Beer, Sex and Violence: Rough Road to Manhood in Cambodia

Kak Vey wants a girlfriend one day. But for now, the eighth grader doesn’t even speak to girls in his class.

“I am scared,” the 15-year-old Vey admitted on Thursday afternoon while relaxing along the riverfront with two friends on Koh Pich.

Young men relax near Wat Phnom in Phnom Penh on Thursday. (Siv Channa/The Cambodia Daily)
Young men relax near Wat Phnom in Phnom Penh on Thursday. (Siv Channa/The Cambodia Daily)

Vey’s teenage fears and dreams —and the internal conflicts they caused—were common to the 120 participants in a new study of 16- to 19-year-old young men living in Kompong Cham City and Kompong Speu province’s Odong district. The research, conducted by public health researchers from New York’s Columbia University, was published online last week in the journal Culture, Health, and Sexuality.

The study found that many of the young men were grappling not just with changing identities, but also with evolving cultural expectations around drinking, violence and gender equality.

In small group sessions and writing activities, the teenagers said cultural norms made it difficult to find help wading through the confusions of adolescence. Sex was particularly problematic.

“It is Cambodian custom not to talk about this,” according to a teacher in Kompong Cham City—one of 10 adults who were also interviewed. “Some boys just know through mass media such as radio or television.”

The cultural stigma attached to discussing sex was contrasted by the teenagers’ easy access to the sex industry at guesthouses, beer gardens, massage parlors and KTVs—past studies have shown the stigma may be linked with lack of condom use.

The silence also spurred shame among some of the participants.

“Everyone tells us we should feel guilty for thinking about sex—teachers, parents, sisters, brothers and grandparents,” one teenager said.
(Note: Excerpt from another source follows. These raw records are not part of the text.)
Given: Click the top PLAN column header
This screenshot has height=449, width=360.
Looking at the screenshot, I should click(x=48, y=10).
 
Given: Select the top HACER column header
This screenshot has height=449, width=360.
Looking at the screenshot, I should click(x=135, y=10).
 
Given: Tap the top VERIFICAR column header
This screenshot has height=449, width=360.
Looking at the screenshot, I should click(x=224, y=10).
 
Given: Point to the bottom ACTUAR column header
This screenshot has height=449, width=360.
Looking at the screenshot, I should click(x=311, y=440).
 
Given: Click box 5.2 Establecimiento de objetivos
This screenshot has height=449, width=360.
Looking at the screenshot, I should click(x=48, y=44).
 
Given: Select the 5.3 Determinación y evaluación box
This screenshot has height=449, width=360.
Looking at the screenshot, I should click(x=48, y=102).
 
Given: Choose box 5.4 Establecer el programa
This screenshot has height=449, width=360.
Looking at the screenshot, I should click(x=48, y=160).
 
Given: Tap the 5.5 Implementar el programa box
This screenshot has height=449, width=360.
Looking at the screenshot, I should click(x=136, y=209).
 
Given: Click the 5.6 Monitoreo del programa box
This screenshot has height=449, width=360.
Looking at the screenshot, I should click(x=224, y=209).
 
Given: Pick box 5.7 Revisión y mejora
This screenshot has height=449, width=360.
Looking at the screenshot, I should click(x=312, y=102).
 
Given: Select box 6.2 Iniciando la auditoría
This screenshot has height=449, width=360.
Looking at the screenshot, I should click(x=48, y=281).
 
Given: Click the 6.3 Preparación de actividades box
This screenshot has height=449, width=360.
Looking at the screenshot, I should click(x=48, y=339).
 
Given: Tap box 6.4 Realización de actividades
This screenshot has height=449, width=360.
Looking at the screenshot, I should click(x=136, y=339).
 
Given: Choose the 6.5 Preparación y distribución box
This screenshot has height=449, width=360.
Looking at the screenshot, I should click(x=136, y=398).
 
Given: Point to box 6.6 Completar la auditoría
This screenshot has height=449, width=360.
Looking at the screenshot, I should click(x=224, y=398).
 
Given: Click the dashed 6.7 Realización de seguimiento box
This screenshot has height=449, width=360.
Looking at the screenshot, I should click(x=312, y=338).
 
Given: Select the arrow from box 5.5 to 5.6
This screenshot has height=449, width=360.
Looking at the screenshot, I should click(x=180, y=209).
Becoming a man meant independence, responsibility and sometimes, emotional suppression. As one participant put it, “I need to earn money and be tough.”

Many said they’d seen the ugly side of that toughness demonstrated at home, with half of all Cambodians under the age of 18 saying they have experienced physical violence firsthand, according to a 2014 study by Unicef. Women and mothers were also common victims.

In rural areas, men “think it is not an embarrassing thing to hit their wives,” one participant from Kompong Speu said. “They think that hitting their wives shows strength.”

But participants said that gender norms appeared to be changing in cities, where wives were reported to be “treated more as equals” and “valued by husbands,” according to the study.

Alcohol was a changing phenomenon, with adults reporting younger people drinking more regularly than they might have dared in the past.

The researchers say their findings are not necessarily representative, and call for more studies on Cambodian masculinity.

Kak Vey said that he, for one, plans on avoiding drinking and smoking. For now, he says he is more interested in watching Barcelona crush its football rivals than chatting up female classmates.

“In the future, I want to be a police officer, because my father is one,” he said.